You live with ADHD, so you know what it feels like to be stuck. But what happens when you tell an ADHD coach what you're going through? You get a whole new way to think about moving forward!

It all starts with that feeling of shame and embarrassment that comes under the weight of the tasks you feel you have not completed. That’s how this particular episode started, in fact, a set of conversations Nikki has had recently with clients feeling this same thing.

To get to the other side of it, we journey through that shame, the language of limiting beliefs, and come out the other side with a change to how we tell the stories of ourselves.

  • Pete Wright:

    Hello everybody. And welcome to Taking Control: The ADHD Podcast on TruStory FM. I'm Pete Wright and right over there, Nikki Kinzer.

    Nikki Kinzer:

    Hello everyone. Hello, Pete Wright.

    Pete Wright:

    Hi, Nikki.

    Nikki Kinzer:

    How are you?

    Pete Wright:

    I'm good. We're sneaking around on people.

    Nikki Kinzer:

    I know we did this recording earlier than we normally do, and we did it really behind the scenes.

    Pete Wright:

    Really behind the scenes. We have no [inaudible 00:00:35]. It feels like episode one. There's nobody listening. There's nobody watching, stakes are very low. It's fine. We're going to be fine.

    Nikki Kinzer:

    We're going to be good.

    Pete Wright:

    We're going to be fine. I'm excited about this topic today. You were inspired and you just spit out an outline of things to talk about that just so resonate with me today.

    Nikki Kinzer:

    Oh good.

    Pete Wright:

    I'm very excited about this topic, what to do when you don't know what to do. So many implications to that around our time and our emotions and our choices. So we're going to be talking all about that before we do that head over to TakeControladhd.com. Get to know us a little bit better. You can listen to the show right there on the website or subscribe to the mailing list and we'll send you an email each time a new episode is released. You can connect with us on Facebook, Instagram, or Pinterest at Take Control ADHD. But to really connect with us, head over to the ADHD Discord community, super easy to jump into the general community chat channel. Just visit takecontroladhd.com/discord and you'll be whisked over to our invitation page where you can log in.

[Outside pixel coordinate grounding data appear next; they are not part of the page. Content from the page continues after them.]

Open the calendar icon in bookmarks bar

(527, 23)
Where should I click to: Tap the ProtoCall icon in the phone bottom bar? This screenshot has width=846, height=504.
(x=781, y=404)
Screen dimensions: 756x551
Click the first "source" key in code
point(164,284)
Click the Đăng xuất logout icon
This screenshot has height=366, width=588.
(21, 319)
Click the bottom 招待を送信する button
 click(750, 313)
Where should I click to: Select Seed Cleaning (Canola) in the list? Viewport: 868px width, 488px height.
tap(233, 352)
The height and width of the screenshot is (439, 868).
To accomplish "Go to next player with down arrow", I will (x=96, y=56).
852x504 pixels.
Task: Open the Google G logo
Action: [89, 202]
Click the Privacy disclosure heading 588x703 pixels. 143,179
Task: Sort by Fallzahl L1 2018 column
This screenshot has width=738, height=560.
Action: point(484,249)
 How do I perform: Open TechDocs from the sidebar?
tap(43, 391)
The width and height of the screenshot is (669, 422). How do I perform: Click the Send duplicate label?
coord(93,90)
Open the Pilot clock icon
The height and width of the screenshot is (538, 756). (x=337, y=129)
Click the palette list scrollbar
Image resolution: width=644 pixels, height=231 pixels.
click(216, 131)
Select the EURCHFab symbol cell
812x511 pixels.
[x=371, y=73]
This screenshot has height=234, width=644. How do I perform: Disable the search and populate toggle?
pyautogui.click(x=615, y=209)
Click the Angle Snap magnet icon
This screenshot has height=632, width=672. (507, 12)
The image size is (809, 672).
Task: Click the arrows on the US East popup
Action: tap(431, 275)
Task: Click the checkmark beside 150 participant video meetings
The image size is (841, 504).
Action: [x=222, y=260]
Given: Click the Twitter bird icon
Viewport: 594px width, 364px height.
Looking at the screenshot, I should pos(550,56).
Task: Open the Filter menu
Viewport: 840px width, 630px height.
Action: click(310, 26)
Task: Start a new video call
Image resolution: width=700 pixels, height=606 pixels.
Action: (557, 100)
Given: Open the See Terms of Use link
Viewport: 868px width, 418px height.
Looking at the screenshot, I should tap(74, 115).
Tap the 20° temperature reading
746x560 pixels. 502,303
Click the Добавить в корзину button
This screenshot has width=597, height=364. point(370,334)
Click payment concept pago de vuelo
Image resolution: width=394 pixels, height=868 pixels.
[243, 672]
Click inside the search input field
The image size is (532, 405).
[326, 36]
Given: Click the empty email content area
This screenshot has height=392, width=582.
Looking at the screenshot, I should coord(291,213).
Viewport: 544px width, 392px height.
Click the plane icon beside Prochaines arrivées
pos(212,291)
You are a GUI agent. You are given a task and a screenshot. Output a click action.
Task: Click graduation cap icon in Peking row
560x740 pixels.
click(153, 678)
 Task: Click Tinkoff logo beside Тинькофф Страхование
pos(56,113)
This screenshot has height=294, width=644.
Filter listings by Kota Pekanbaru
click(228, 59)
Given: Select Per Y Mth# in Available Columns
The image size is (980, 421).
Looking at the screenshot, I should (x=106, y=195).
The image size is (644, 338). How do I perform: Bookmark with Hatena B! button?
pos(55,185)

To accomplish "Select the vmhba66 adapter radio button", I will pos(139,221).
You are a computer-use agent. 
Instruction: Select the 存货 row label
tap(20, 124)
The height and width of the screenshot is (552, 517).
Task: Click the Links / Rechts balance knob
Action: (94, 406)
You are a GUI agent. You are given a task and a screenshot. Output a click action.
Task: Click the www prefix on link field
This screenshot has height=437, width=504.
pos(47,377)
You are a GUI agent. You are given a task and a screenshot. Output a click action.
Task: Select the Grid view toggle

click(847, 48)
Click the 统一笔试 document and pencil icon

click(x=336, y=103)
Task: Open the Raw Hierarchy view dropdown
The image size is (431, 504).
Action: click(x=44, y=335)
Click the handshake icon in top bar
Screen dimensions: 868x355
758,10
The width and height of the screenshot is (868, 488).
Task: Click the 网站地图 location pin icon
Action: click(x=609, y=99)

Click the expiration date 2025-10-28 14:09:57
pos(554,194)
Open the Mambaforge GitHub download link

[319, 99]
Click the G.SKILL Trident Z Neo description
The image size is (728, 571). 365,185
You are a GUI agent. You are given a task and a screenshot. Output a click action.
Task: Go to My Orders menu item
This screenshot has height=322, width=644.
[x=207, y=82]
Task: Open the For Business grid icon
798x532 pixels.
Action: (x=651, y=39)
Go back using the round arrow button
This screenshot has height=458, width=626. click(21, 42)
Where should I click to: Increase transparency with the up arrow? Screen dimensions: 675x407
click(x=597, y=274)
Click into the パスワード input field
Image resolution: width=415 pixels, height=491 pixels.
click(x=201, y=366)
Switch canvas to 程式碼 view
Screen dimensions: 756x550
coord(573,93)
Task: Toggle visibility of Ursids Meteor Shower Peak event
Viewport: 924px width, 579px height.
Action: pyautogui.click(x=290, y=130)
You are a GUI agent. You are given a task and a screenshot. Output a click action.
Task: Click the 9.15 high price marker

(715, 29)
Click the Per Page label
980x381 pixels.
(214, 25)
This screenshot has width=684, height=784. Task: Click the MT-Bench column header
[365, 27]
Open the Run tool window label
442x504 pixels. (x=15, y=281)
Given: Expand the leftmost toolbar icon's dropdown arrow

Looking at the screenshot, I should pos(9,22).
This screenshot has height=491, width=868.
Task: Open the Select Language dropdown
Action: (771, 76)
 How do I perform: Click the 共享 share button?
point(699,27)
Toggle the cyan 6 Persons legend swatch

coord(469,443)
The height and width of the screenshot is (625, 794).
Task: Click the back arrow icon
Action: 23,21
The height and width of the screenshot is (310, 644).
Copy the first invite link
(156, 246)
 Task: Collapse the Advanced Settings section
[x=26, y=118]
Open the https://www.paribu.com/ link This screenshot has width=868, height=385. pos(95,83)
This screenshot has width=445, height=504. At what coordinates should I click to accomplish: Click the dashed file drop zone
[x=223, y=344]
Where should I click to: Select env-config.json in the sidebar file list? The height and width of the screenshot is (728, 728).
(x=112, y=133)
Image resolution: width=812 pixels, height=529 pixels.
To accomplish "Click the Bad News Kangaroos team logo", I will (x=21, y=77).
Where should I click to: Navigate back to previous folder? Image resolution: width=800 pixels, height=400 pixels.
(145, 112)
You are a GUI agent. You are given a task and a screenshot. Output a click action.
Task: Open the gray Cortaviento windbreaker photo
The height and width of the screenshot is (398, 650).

    If you're looking for more, if this show is ever touched you and you want to make good on that head over to our Patreon page. Patreon is listener supported podcasting. With just a few dollars a month, you can help guarantee that we continue to grow this show and get access to all kinds of member only benefits. Like normally you could hang out with us and join us for the live stream of this podcast. You'd get early and longer episodes just for members. You get access to Pete's Placeholder podcast, which is available only to members. You can't find that in the public podcast directories. All you have to do to learn more is head over to patreon.com/theADHDpodcast. We'd love to have you there. All right, Nikki, let's do this.

    The topic is what to do when you don't know what to do. How were you inspired for this topic today?

    Nikki Kinzer:

    Well, yeah, I was inspired by a couple conversations I had with clients this week. And even though what I'm going to talk about really was inspired by these particular conversations. This is something that comes up all the time. So it's a very common thing when somebody comes to the call and they're overwhelmed and frustrated and they're stuck, but they don't know what to do. And even asking the question of what do you need to do? I don't know. That's why I'm here, that's why I'm talking to you. So it can be really frustrating, but there is a particular scenario that I want to talk about that happened. And I'm hoping that that listeners will relate and resonate with this. A client came to their call feeling really ashamed and embarrassed that they didn't complete the tasks that they had set out to do that week. So the week prior, we set out some focus tasks that they wanted to focus on.

    And when they came back to talk about the update, they were really very hard on themselves. Which happens a lot where they take the shame and the blame for everything, and they feel bad. And as they were updating me on the week, I could hear things in the conversation that were giving me clues. Now, as a coach, that's what I'm listening for. As a friend to a friend, you may not be listening to these things as a friend, you may not notice them. But as part of my job, that is what I'm listening to is what could possibly be happening here that maybe this client isn't seeing. And there were a few times where they talked about being distracted, some time blindness issues came about. Like I started late and then it just really felt like I was behind and tasks were taking longer than they expected.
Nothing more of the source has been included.